In so holding, the Eleventh Circuit registered its agreement with the First Circuit, which had previously come to the same conclusion in respect to the FDIC's identical interpretation of § 1821(d)(5)(C)(ii). Heno v. Federal Deposit Ins. Corp., 20 F.3d 1204, 1208-10 (1st Cir. 1994). Notably, the Stamm and Heno courts gave their approbation to the agencies' interpretations of FIRREA despite the fact that neither the RTC nor the FDIC had issued a regulation embodying their interpretation of § 1821(d)(5)(C)(ii).

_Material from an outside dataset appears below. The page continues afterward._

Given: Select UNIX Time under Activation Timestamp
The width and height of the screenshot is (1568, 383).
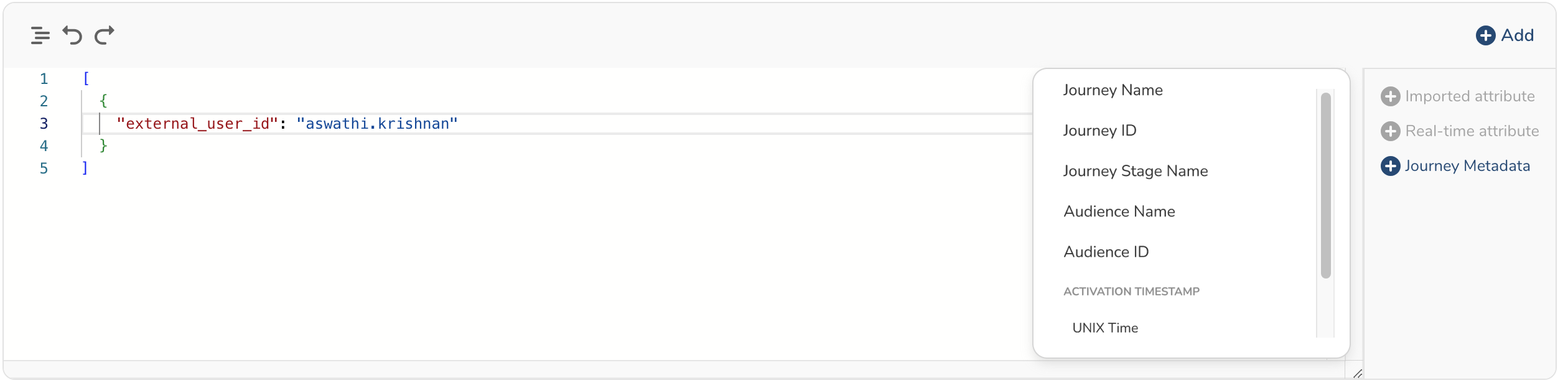Looking at the screenshot, I should 1105,328.
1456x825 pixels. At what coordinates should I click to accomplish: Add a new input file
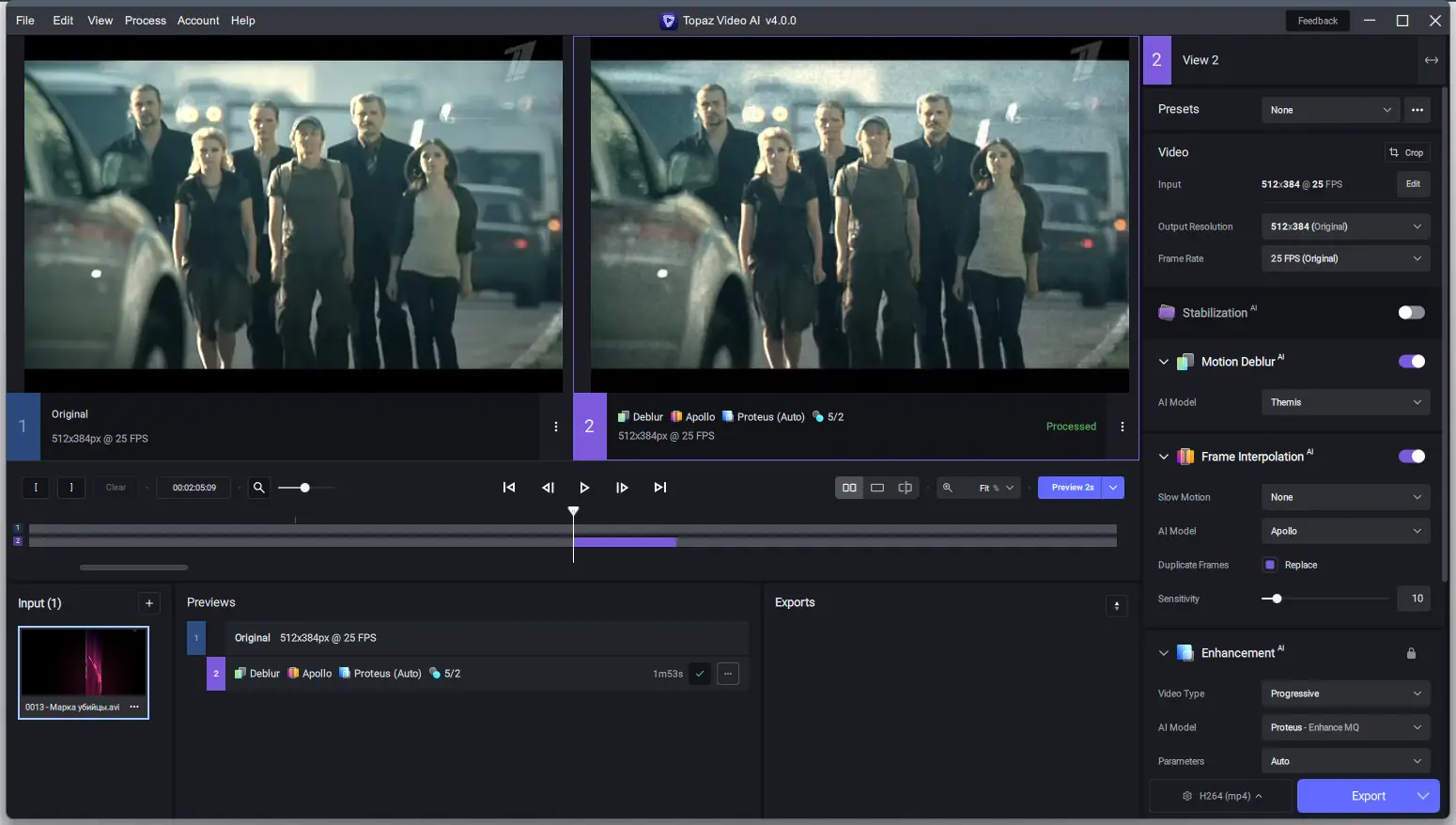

The Stamm and Heno courts applied the broad-based principle of administrative law that when reviewing an agency's construction of a statute which does not "directly [speak] to the precise question at issue," the court need only determine "whether the agency's answer is based on a permissible construction of the statute." Chevron v. Natural Resources Defense Council, Inc., 467 U.S. 837, 842-43, 81 L. Ed. 2d 694, 104 S. Ct. 2778 (1984). As the Supreme Court instructs in Chevron, "considerable weight should be accorded to an executive department's construction of a statutory scheme it is entrusted to administer." Id. at 844. Moreover, "in determining whether a construction is permissible, 'the court need not conclude that the agency construction was the only one it permissibly could have adopted . . . or even the reading the court would have reached if the question initially had arisen in a judicial proceeding.'" Rust v. Sullivan, 500 U.S. 173, 184, 114 L. Ed. 2d 233, 111 S. Ct. 1759 (1991) (quoting Chevron, 467 U.S. at 843 n.11). The Rust Court emphasized that an agency's interpretation is permissible so long as it "reflects a plausible construction of the plain language of the statute and does not otherwise conflict with Congress' expressed intent." Rust, 500 U.S. at 184. The Eleventh Circuit therefore concluded:
We concur with the First Circuit's conclusion that although the RTC's "proposed interpretation is far from the most natural reading of subsection 1821(d)(5)(C)(ii) itself, we cannot say that it [fails to] represent a 'permissible' reading of an ambiguous provision viewed in the broader context of the statute as a whole under the deferential standard required by [Chevron]."